A podridão é tão pronunciada que, em fevereiro deste ano, um grupo de democratas no Senado dos EUA apresentou uma legislação destinada a cortar a ajuda econômica e as vendas de munição para as forças de segurança hondurenhas. A proposta “expõe a violência e os abusos perpetrados desde o golpe militar de 2009, como resultado do conluio generalizado entre funcionários do governo, forças de segurança privadas e estatais, crime organizado e líderes empresariais”. Na Grã-Bretanha, Colin Burgon, o presidente da Labour Friends of Progressive Latin America, criticou duramente a cumplicidade do governo britânico por "ter vendido (quando Boris Johnson era ministro das Relações Exteriores) para o governo hondurenho um spyware projetado para espionar seus cidadãos, meses antes do estado cercar milhares de pessoas em uma operação de vigilância bem orquestrada ”.

Para culminar, através da iniciativa Zone for Employment and Economic Development, partes inteiras do território nacional estão a ser cedidas à iniciativa privada sob um “regime especial” que permite aos investidores estabelecer os seus próprios órgãos de segurança - incluindo a sua própria força policial e sistema penitenciário - para investigar crimes e instaurar processos judiciais. Isso leva o neoliberalismo e o sonho do capital multinacional a níveis abomináveis: a venda de partes do território nacional à iniciativa privada. Afirmar que a oligarquia hondurenha, liderada por JOH, está “selling the country down the river” não é uma figura de linguagem.

É essa monstruosidade, construída desde a derrubada do presidente Manuel Zelaya em 2009 em cima do estado oligárquico existente, que o agora vitorioso Partido Libre e a próxima presidente Xiomara Castro precisam superar para começar a melhorar a vida do povo de Honduras. O conjunto de forças internas e externas extremamente desagradáveis que seu governo enfrentará é assustadoramente poderoso, e eles demonstraram em abundância o que estão preparados para fazer para defender seus interesses criminosos.

O Partido Libre do presidente eleito Xiomara é o maior no Congresso de 128 cadeiras e, com seu parceiro de coalizão, Salvador, terá uma presença parlamentar muito forte, que será central em qualquer proposta de referendo para uma assembleia constituinte que visa a refundação da nação. O Partido Libre também venceu na capital, Tegucigalpa, e em San Pedro Sula, a segunda maior cidade do país. Mais importante ainda, ao contrário das eleições em outros lugares (na Venezuela, Nicarágua e Bolívia), o candidato do Partido Nacional, Asfura, adimitiu a derrota. Portanto, Xiomara tem um mandato muito forte.
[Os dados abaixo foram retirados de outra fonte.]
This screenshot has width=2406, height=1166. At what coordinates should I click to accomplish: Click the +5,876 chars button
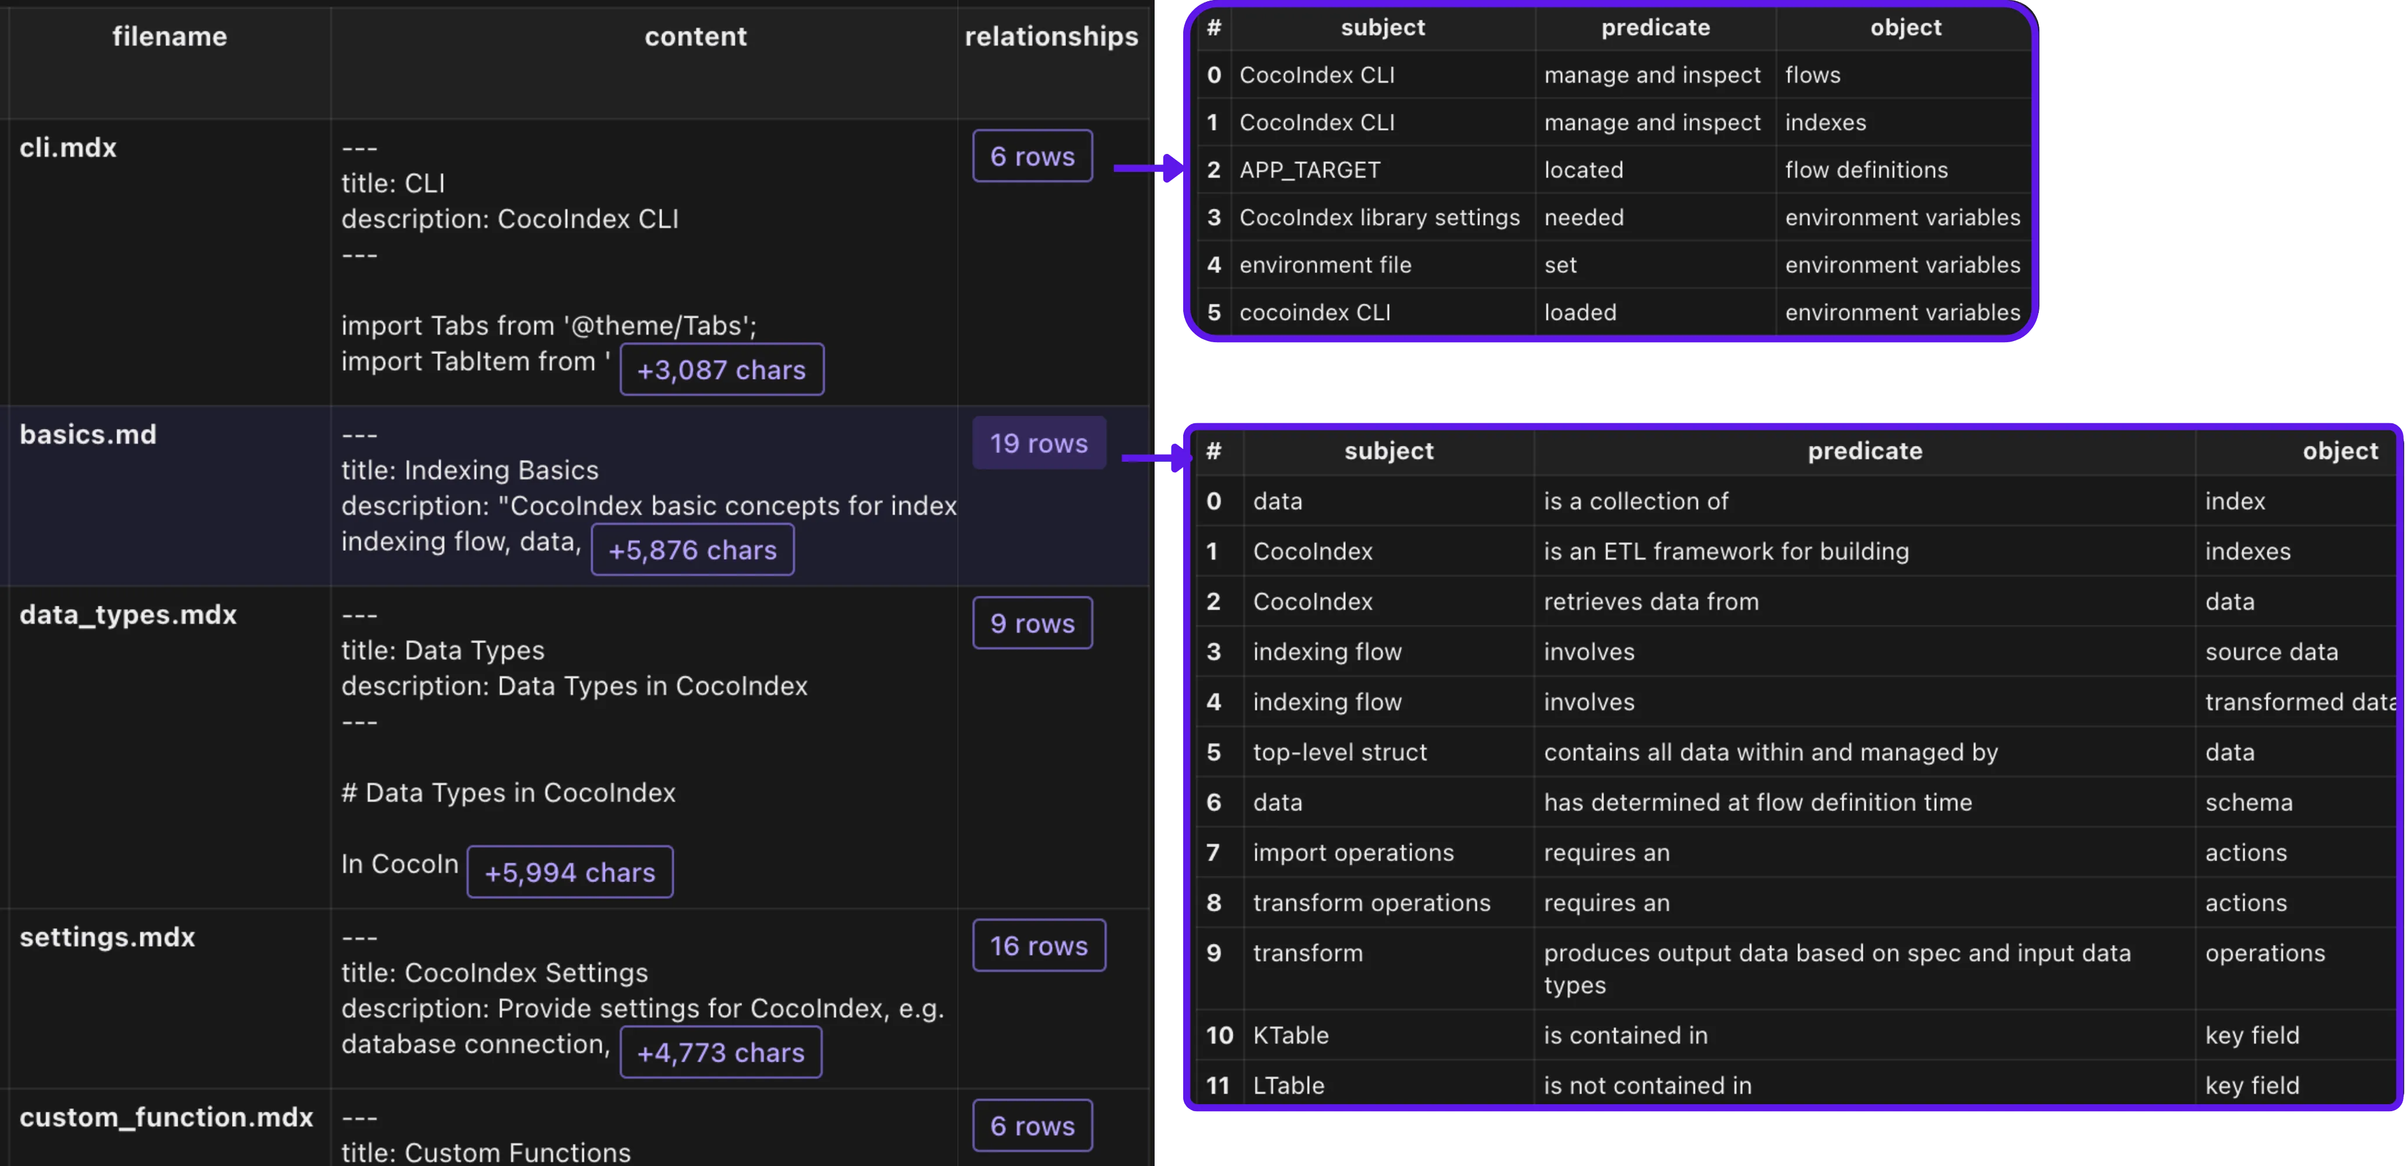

No entanto, em uma região sujeita a operações de mudança de regime lideradas pelos EUA - o golpe na Bolívia, a tentativa de golpe na Nicarágua, o ataque mercenário contra a Venezuela, uma série de violentas desordens de rua em Cuba, vigorosa desestabilização contra o recém-eleito presidente Pedro Castillo no Peru, e assim por diante, ad nauseam - Honduras precisará de toda a solidariedade internacional que pudermos oferecer, o que devemos fazer.

A luta heroica do povo de Honduras demonstrou mais uma vez que isso pode ser feito: o neoliberalismo e seus brutais instigadores estrangeiros e imperialistas podem ser derrotados e um mundo melhor pode ser construído. Portanto, antes que Washington, seus comparsas hondurenhos, seus cúmplices europeus e a mídia corporativa mundial desencadeiem qualquer peripécia, digamos em alto e bom som: US hands off Honduras!

Sobre o autor

Francisco Dominguez é diretor do Grupo de Pesquisa na América Latina da Middlesex University. Ele também é secretário nacional da Campanha de Solidariedade à Venezuela e co-autor de Right-Wing Politics in the New Latin America (Zed, 2011).